I told Ross that he should have turned to her and said, "Shhhhh...You're ok," after everything spilled.

The whole deal had me thinking about my parenting the remainder of the ride home. Could I have done something better in that situation? Was I doing something wrong? Should I just stand there and not try to comfort my crying, sweet, helpless baby boy? My answer: No. I did exactly what was right for our family in that situation. I am, through and through, a nurturer for my son. If he is hurting, or sad, or hungry, or whatever, I am going to do my darndest to fix it! And, in this situation, that meant to change his diaper and tell him "you're ok" a million times. (so shut up, lady!!!!!!!!!!!!!!!!!!!!!!!)

The other thing that it made me consider was my attitude toward other parents. I am not innocent in this at all. I am super judgmental of other parents in public. I mean, I don't tell them anything, but I certainly do think it and talk to Ross about it. I need to step back and realize that every family is different. Different strategies are right for some and not for others. I need not judge. I need to have a soft heart and be compassionate because they too, are probably doing their darndest to fix it.

Friday, December 3, 2010

Words

James 1:26 Those who consider themselves religious and yet do not keep a tight rein on their tongues deceive themselves, and their religion is worthless.

Lately I have been contemplating my use of language. I mean, I hardly ever, ever, say "bad words" and when I do, I immediately regret it. I instead, use my "Baptist curse words" to release frustration. These include: crap, sucks, pissed...you know...the ones that you can get away with saying with your youth group friends.
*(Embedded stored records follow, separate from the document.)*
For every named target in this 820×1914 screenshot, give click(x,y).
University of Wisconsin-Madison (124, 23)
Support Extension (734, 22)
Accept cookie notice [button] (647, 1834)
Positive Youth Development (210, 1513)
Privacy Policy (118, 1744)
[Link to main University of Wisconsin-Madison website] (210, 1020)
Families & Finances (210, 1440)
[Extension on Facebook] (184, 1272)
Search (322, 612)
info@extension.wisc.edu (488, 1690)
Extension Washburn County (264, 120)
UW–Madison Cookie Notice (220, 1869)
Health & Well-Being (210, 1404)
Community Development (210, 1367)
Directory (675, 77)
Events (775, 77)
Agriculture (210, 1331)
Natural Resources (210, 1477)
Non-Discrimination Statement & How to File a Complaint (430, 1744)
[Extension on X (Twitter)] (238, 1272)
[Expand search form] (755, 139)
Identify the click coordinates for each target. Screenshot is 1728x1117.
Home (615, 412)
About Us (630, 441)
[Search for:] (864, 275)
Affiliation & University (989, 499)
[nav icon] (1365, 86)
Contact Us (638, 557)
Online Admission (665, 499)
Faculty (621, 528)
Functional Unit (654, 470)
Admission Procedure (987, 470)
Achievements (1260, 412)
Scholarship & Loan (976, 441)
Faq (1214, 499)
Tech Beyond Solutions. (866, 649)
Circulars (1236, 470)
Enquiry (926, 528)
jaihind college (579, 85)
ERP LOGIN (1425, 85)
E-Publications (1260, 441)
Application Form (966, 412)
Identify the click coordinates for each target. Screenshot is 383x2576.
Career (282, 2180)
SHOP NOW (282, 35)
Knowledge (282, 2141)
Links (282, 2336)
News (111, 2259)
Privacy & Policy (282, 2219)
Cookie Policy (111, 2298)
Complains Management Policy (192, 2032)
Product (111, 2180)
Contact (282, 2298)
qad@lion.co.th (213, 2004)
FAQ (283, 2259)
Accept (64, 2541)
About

I mean, most people (except for my mother) wouldn't consider those bad words and...by the world's standards, they are totally fine! The thing is, as a believer, I am not called to live by the world's standards. I am called to live by a higher standard, a standard set by Jesus...and frankly, I just can't see him walking around saying any of those words so, I'm thinking that I shouldn't say them either...I'm committing to work on it because I think that a pure tongue is a resemblance of a pure heart, plain and simple.